April 26, 2017 / 9:59 PM / in a year

Venezuela in talks over gas licenses to allow mixed currency payments

CARACAS, April 26 (Reuters) - Venezuela is renegotiating licenses for its natural gas projects to incorporate mixed payments in local currency and U.S. dollars for gas sales, said a gas companies’ union.

The OPEC nation is seeking to improve the viability and profitability of the businesses, in the midst of a major economic crisis in which the local bolivar currency is tanking on the black market.

Venezuela has granted 17 on- and off-shore natural gas licenses, in which state-run PDVSA and foreign companies including Chevron <CVX.N >, Total, Statoil, Repsol, ENI and Gazprom have stakes.

“Now we are trying to renegotiate those licenses so they are profitable,” said Julio Ohep, president of the Venezuelan Association of Gas Processors in an interview.

The union represents state oil company Petroleos de Venezuela SA.

Some project operators receive local currency for gas sales, with prices calculated at the strongest official exchange rate of 10 bolivars per dollar.

On the black market, a dollar can fetch just under 5,000 bolivars in the crisis-hit nation, in which millions struggle with food shortages and a wave of protest is undermining the government of President Nicolas Maduro.

“The purpose of the government is to make gas licenses profitable and this serves as a demonstration to foreign investors that it is a good business,” said Ohep.

He added that the mixed payment in bolivars and dollars would help companies to recover their investment. They do require bolivars to cover local operating costs.

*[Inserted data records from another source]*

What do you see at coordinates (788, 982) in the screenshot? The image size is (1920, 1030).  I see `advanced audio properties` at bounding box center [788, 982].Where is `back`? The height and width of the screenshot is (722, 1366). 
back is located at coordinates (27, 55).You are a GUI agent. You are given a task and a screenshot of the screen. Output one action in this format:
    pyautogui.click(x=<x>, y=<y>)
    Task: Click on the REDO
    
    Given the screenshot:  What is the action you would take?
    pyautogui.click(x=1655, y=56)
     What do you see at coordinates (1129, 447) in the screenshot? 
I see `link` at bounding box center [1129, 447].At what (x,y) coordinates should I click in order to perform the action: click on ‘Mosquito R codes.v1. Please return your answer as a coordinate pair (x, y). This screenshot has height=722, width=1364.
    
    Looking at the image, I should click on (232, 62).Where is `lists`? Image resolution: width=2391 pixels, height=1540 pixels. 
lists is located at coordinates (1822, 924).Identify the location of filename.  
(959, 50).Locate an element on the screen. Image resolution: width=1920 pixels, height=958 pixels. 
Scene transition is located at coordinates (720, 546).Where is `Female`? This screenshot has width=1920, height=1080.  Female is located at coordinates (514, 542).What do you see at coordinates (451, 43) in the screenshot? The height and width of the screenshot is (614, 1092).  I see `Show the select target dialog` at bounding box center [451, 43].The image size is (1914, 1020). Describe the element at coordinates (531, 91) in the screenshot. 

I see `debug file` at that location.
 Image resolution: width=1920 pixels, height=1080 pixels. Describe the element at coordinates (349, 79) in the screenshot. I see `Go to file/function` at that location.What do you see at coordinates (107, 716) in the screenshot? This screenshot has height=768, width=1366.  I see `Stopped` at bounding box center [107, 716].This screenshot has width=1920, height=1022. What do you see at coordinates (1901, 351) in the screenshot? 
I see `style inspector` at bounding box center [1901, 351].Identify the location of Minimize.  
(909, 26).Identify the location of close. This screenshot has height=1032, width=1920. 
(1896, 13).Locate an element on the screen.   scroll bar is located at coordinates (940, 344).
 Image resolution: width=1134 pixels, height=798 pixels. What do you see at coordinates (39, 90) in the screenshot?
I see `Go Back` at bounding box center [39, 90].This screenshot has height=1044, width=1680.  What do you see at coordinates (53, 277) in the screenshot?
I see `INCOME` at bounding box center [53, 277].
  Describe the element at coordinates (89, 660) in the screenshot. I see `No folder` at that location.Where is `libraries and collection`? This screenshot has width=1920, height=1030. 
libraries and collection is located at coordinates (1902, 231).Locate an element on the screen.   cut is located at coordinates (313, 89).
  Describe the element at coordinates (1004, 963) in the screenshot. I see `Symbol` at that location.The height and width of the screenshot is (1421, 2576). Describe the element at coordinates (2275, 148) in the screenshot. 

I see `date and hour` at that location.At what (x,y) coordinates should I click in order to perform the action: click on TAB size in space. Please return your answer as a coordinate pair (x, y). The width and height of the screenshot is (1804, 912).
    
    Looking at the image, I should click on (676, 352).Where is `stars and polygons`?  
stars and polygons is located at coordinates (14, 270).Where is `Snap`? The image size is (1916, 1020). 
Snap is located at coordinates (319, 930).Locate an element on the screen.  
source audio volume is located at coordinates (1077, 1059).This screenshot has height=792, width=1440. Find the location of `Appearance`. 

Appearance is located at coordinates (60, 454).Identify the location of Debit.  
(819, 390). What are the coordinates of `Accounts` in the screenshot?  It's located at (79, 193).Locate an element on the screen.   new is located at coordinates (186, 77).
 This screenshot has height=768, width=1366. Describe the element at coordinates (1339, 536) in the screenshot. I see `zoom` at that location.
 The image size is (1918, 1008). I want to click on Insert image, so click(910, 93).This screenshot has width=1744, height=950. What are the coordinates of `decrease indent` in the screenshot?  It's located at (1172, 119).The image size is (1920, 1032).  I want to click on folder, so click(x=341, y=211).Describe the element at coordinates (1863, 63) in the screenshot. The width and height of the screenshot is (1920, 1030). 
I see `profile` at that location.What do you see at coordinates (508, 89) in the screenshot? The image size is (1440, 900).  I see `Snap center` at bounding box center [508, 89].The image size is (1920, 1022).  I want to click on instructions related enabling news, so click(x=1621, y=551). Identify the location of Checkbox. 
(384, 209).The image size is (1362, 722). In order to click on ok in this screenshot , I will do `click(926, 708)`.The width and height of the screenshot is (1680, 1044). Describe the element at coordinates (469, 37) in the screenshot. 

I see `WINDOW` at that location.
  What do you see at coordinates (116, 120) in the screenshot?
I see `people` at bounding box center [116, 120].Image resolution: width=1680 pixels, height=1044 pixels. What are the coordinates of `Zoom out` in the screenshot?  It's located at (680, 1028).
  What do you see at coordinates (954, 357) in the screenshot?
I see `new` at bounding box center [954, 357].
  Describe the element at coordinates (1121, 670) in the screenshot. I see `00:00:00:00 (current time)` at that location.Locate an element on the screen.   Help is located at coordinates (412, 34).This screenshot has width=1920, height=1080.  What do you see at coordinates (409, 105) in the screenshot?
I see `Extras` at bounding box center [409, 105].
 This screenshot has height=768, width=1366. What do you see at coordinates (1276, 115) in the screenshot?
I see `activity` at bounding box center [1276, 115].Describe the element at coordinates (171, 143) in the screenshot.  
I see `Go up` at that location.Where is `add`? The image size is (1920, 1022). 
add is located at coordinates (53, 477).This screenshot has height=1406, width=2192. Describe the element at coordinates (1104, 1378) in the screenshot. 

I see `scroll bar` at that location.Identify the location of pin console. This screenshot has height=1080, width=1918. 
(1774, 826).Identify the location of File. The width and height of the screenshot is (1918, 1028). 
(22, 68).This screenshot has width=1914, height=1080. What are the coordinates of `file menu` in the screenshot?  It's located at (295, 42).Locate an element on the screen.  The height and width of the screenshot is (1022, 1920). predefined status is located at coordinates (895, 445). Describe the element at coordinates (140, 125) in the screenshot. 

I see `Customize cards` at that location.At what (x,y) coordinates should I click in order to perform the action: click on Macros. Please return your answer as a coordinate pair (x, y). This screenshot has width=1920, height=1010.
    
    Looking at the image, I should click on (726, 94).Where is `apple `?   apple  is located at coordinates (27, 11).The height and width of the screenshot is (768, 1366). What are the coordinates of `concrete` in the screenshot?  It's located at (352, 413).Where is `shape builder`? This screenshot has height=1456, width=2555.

The majority of the gas produced is reinjected by PDVSA into its oil fields, to keep oil production afloat. The country obtains more than 90 percent of its foreign income from oil.

Of the 17 operational gas projects, the most recent to inaugurate offshore production is Cardon IV, in which PDVSA, Repsol and ENI participate.

In Venezuela, private firms are allowed to operate alone on gas projects. However, when commercialization is declared, PDVSA normally enters as a partner and sales must be made to the state oil company.